AIM A: Please retype the lines of the listing that run from the line containing "Given: Click the 商品 column header" through the line containing "I will coord(460,1103).", including both of those lines, with nothing altered.

**** DOCUMENT TEXT ****

Skaaning argued that issuers still are not sufficiently connected to major investor distribution channels, wealth managers, broker-dealers, and institutional capital pipelines.

That’s a much harder challenge than building blockchain rails. Technology scales quickly. Trust networks don’t.

Liquidity Is Still More Narrative Than Reality

For years, liquidity became one of tokenization’s biggest selling points.

The promise sounded revolutionary:

Take illiquid real estate and make it trade instantly like crypto.

But the panel pushed back heavily on that narrative.

When asked directly whether liquidity is currently “more of a narrative than a reality,” Claus Skaaning answered bluntly:

“Yes, it is.”

That honesty matters. Because real estate itself is not naturally a high-frequency trading asset. People buy property differently than they buy meme coins.

Kevin Goos from Propbase added a more nuanced perspective:

“Real estate tokens maybe aren't necessarily meant to be traded, but people should be able to enter and exit their positions.”

That may ultimately become the real value proposition of tokenized real estate.

Not infinite liquidity. But improved liquidity. Faster exits. Lower friction. Partial ownership transfers. Secondary access.

That’s still a major improvement over traditional property markets where capital can remain locked up for years.

The panel also acknowledged that most secondary trading infrastructure for tokenized securities remains extremely limited today.

And importantly, several panelists suggested that future liquidity may not come from specialized tokenization exchanges alone.

It may eventually come from larger global exchanges integrating real world assets directly into broader digital markets.

The Bigger Problem Is Trust

As the discussion evolved, one issue repeatedly surfaced above all others:

Investor trust. Not trust in blockchain. Trust in the actual underlying asset.

Denis Petrovcic emphasized that tokenized real estate still suffers from inconsistent transparency, valuation systems, and pricing standards.

“There’s gonna be tens of thousands or hundreds of thousands of different individual real estate assets tokenized.”

That creates a huge challenge. How does an investor in Singapore confidently evaluate a property in London?

How does someone compare yields between Dubai, Switzerland, Southeast Asia, or the UK?

How do retail investors verify pricing accuracy?

Petrovcic argued that the market still lacks robust valuation oracles and standardized pricing systems capable of creating broad investor confidence.

Without trusted data infrastructure, retail adoption remains difficult. And Jens Bezuidenhout from Landhive expanded on that point even further.

“I think one of the biggest mistakes the industry is making at the moment is assuming that tokenization itself creates this investor demand.”

That statement might be one of the most important insights from the entire conversation.

Because tokenization creates access.

But access alone does not create confidence.

Investors still need to trust:

  • the asset
  • the legal structure
  • the valuation
  • the cash flow
  • the developer
  • the jurisdiction
  • the enforceability

As Jens explained:

“The tokenization will only work if the investors trust what sits behind the token.”

That’s the real shift happening in the market right now. The industry is slowly moving away from speculative narratives and back toward fundamentals.

****

AIM B: Write out the part of the text on tokenized real estate that opens with the words "And importantly, several" and closes with "actual underlying asset.", swapping "panelists" for "speakers".

**** DATA SECTION ****

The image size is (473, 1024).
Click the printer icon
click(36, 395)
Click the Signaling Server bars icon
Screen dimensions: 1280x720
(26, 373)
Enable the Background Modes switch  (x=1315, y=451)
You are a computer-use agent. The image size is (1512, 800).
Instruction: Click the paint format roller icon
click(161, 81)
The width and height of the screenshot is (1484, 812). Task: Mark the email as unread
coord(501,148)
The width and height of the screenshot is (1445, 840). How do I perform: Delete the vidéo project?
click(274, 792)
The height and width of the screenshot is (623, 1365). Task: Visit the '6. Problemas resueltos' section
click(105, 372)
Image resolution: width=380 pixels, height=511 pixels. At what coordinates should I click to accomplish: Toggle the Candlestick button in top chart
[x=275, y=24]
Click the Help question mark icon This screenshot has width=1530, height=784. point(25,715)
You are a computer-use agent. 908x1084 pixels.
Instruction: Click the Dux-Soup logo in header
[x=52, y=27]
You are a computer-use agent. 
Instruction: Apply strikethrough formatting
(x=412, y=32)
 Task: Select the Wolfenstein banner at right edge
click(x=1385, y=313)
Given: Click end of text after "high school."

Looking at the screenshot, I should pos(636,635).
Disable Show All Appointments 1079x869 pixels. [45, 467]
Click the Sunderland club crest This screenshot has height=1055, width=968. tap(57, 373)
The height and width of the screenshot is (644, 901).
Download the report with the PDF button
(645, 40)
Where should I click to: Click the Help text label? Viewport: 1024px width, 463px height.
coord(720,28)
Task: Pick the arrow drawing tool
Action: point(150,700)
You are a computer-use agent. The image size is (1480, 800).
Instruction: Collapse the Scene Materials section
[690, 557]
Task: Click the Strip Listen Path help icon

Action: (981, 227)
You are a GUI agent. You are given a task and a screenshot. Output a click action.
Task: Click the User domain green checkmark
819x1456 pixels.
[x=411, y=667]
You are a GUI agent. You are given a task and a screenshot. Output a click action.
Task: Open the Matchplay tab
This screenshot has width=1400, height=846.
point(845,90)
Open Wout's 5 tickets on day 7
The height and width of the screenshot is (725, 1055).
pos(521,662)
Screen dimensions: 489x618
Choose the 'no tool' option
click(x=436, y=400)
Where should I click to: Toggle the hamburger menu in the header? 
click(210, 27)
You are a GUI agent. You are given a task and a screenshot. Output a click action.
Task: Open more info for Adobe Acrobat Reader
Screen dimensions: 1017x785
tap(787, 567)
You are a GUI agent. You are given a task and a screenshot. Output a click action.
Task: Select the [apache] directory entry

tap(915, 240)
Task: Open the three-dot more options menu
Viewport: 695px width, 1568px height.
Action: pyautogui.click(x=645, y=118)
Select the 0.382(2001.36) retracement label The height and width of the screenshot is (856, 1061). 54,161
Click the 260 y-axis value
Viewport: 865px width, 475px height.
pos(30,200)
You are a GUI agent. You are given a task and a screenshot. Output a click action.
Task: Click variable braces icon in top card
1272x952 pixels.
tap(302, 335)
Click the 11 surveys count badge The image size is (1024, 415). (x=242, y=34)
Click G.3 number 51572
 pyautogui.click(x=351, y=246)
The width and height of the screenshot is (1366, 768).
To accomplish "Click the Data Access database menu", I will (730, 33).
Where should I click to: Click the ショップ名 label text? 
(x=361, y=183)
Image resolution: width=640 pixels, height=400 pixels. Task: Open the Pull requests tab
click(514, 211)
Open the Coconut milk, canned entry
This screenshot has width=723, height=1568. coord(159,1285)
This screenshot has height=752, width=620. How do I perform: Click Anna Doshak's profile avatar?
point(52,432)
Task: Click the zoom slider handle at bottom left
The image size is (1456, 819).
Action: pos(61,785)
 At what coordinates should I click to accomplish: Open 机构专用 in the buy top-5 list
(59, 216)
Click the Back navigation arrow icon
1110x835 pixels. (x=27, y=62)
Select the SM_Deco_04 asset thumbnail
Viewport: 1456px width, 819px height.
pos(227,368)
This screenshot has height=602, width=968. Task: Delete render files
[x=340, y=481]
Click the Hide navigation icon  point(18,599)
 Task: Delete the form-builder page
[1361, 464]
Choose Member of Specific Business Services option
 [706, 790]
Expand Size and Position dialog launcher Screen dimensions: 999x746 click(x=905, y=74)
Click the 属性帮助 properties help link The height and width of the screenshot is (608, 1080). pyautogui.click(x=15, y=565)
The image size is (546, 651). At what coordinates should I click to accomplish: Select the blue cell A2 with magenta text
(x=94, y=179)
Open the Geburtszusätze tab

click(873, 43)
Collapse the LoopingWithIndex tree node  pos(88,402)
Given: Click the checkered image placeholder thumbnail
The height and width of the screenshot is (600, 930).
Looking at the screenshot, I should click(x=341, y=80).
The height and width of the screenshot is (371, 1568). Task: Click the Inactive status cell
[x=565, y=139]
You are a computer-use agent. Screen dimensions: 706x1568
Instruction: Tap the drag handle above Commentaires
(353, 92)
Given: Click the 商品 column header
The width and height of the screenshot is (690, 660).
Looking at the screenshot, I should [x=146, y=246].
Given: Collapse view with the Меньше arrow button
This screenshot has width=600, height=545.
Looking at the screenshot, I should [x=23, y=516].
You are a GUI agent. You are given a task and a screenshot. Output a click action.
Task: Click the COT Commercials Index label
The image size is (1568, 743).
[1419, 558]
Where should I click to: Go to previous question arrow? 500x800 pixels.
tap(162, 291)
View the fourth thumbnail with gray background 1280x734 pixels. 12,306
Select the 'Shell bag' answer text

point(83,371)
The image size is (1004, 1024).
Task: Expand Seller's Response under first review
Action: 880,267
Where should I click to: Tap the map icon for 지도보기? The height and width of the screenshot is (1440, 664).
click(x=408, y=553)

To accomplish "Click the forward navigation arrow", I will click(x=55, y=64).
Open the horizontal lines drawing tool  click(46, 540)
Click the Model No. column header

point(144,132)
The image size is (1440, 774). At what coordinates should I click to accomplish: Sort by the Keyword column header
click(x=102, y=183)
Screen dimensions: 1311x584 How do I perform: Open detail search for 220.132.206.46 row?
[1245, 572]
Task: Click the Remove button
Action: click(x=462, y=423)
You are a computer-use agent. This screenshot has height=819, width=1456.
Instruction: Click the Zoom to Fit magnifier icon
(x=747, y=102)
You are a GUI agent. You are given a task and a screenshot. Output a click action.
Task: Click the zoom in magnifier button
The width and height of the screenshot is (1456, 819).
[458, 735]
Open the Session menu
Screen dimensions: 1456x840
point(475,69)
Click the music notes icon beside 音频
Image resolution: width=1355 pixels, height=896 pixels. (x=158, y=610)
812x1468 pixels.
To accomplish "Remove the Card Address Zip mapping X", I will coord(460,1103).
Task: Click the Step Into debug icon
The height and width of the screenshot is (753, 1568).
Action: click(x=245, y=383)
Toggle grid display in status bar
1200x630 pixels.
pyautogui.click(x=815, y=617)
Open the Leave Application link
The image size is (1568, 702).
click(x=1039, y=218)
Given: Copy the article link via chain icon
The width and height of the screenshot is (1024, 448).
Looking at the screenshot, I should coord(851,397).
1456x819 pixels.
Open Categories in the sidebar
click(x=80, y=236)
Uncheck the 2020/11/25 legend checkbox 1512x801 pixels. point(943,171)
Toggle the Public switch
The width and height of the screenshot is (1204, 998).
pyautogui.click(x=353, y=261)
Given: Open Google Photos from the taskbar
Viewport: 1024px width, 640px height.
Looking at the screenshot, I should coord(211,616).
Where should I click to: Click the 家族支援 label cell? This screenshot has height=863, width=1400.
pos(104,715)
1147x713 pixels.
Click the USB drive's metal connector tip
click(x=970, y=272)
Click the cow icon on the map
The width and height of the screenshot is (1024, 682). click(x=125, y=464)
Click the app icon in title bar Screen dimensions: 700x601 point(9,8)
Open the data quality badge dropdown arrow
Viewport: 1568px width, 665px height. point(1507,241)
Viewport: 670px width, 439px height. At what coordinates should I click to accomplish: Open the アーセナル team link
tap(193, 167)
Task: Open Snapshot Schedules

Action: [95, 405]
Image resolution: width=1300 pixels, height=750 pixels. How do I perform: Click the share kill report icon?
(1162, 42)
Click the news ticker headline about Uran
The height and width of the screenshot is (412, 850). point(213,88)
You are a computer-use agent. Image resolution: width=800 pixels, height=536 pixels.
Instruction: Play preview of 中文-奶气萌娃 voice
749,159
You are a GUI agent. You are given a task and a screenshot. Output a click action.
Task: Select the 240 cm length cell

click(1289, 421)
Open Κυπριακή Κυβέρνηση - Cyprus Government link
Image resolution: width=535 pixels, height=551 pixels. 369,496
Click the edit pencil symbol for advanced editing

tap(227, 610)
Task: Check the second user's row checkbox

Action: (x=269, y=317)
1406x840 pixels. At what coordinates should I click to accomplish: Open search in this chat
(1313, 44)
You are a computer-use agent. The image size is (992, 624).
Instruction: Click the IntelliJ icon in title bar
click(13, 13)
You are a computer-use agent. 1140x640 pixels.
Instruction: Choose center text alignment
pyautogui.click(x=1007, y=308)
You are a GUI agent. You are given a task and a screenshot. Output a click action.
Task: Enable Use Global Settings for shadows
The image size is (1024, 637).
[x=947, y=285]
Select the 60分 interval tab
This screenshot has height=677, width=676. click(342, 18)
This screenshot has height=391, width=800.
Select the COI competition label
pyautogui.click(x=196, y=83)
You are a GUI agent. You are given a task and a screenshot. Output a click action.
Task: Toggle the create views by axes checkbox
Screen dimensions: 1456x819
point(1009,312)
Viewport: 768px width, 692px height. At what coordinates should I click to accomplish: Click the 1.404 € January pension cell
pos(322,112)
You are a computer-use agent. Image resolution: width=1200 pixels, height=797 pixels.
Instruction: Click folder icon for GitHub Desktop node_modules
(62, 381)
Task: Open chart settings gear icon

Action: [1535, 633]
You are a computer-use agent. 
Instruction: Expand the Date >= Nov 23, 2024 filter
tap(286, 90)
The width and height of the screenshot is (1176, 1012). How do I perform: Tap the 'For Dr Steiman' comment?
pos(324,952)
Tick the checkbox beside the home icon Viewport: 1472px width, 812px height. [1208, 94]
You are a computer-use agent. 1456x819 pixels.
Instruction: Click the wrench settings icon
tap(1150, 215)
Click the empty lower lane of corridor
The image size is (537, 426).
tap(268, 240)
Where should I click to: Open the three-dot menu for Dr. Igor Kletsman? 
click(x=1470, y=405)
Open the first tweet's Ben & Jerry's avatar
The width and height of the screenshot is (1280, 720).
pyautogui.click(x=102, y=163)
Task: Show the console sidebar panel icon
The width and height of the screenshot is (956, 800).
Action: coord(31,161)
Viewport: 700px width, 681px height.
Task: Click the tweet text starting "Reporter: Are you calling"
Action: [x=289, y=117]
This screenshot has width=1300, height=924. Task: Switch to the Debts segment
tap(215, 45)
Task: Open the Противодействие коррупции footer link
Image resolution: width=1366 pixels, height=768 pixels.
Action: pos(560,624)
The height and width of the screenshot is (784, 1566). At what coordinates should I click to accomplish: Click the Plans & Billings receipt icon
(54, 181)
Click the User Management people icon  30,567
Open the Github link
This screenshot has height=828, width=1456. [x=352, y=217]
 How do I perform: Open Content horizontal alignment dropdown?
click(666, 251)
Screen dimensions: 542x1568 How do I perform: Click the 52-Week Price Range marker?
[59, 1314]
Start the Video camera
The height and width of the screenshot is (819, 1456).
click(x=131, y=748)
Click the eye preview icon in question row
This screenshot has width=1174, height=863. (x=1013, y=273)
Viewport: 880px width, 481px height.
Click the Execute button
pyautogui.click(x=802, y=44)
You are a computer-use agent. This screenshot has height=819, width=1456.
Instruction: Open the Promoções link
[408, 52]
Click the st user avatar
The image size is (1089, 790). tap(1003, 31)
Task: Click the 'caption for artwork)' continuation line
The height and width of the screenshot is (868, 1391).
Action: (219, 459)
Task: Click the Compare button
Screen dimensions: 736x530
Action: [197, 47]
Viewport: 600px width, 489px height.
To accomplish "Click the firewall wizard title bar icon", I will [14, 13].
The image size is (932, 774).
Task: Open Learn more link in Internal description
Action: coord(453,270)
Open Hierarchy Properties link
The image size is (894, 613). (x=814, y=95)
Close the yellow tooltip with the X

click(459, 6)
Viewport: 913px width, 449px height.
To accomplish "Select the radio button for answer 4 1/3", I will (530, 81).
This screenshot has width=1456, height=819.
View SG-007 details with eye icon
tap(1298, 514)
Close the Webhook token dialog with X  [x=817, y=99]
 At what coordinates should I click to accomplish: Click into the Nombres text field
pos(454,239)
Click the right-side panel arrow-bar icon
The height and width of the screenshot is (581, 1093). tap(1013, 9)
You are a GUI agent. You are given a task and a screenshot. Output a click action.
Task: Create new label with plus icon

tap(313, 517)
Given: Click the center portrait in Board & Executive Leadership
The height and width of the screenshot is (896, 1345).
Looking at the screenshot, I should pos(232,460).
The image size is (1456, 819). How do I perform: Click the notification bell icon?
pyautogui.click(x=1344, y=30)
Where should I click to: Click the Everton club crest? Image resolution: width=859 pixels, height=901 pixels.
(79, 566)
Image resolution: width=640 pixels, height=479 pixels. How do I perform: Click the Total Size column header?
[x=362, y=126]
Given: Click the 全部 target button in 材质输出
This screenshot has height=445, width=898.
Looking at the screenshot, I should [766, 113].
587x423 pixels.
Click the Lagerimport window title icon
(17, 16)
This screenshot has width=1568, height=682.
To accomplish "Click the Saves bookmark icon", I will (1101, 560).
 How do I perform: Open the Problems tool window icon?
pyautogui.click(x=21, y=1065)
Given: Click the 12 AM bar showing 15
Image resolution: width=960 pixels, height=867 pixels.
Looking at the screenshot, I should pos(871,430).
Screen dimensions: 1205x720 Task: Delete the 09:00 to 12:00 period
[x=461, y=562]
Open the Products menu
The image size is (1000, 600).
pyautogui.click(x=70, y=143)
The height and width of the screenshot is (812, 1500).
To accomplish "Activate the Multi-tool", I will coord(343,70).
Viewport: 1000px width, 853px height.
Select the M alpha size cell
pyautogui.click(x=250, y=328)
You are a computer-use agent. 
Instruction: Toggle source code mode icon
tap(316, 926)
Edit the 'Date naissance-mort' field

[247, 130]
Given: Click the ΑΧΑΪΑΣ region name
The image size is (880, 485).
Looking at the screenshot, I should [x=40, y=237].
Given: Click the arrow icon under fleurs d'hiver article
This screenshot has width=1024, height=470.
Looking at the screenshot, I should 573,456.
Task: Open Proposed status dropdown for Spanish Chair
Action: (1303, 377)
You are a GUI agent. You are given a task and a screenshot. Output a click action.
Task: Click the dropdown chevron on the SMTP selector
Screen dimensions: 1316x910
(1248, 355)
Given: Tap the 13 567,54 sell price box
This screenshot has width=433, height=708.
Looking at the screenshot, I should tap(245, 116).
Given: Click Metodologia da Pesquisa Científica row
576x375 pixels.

****

EXERCISE RESULT A:
Given: Click the 商品 column header
The width and height of the screenshot is (690, 660).
Looking at the screenshot, I should [x=146, y=246].
Given: Collapse view with the Меньше arrow button
This screenshot has width=600, height=545.
Looking at the screenshot, I should [x=23, y=516].
You are a GUI agent. You are given a task and a screenshot. Output a click action.
Task: Click the COT Commercials Index label
The image size is (1568, 743).
[1419, 558]
Where should I click to: Go to previous question arrow? 500x800 pixels.
tap(162, 291)
View the fourth thumbnail with gray background 1280x734 pixels. 12,306
Select the 'Shell bag' answer text

point(83,371)
The image size is (1004, 1024).
Task: Expand Seller's Response under first review
Action: 880,267
Where should I click to: Tap the map icon for 지도보기? The height and width of the screenshot is (1440, 664).
click(x=408, y=553)

To accomplish "Click the forward navigation arrow", I will click(x=55, y=64).
Open the horizontal lines drawing tool  click(46, 540)
Click the Model No. column header

point(144,132)
The image size is (1440, 774). At what coordinates should I click to accomplish: Sort by the Keyword column header
click(x=102, y=183)
Screen dimensions: 1311x584 How do I perform: Open detail search for 220.132.206.46 row?
[1245, 572]
Task: Click the Remove button
Action: click(x=462, y=423)
You are a computer-use agent. This screenshot has height=819, width=1456.
Instruction: Click the Zoom to Fit magnifier icon
(x=747, y=102)
You are a GUI agent. You are given a task and a screenshot. Output a click action.
Task: Click the zoom in magnifier button
The width and height of the screenshot is (1456, 819).
[458, 735]
Open the Session menu
Screen dimensions: 1456x840
point(475,69)
Click the music notes icon beside 音频
Image resolution: width=1355 pixels, height=896 pixels. (x=158, y=610)
812x1468 pixels.
To accomplish "Remove the Card Address Zip mapping X", I will coord(460,1103).

EXERCISE RESULT B:
And importantly, several speakers suggested that future liquidity may not come from specialized tokenization exchanges alone.

It may eventually come from larger global exchanges integrating real world assets directly into broader digital markets.

The Bigger Problem Is Trust

As the discussion evolved, one issue repeatedly surfaced above all others:

Investor trust. Not trust in blockchain. Trust in the actual underlying asset.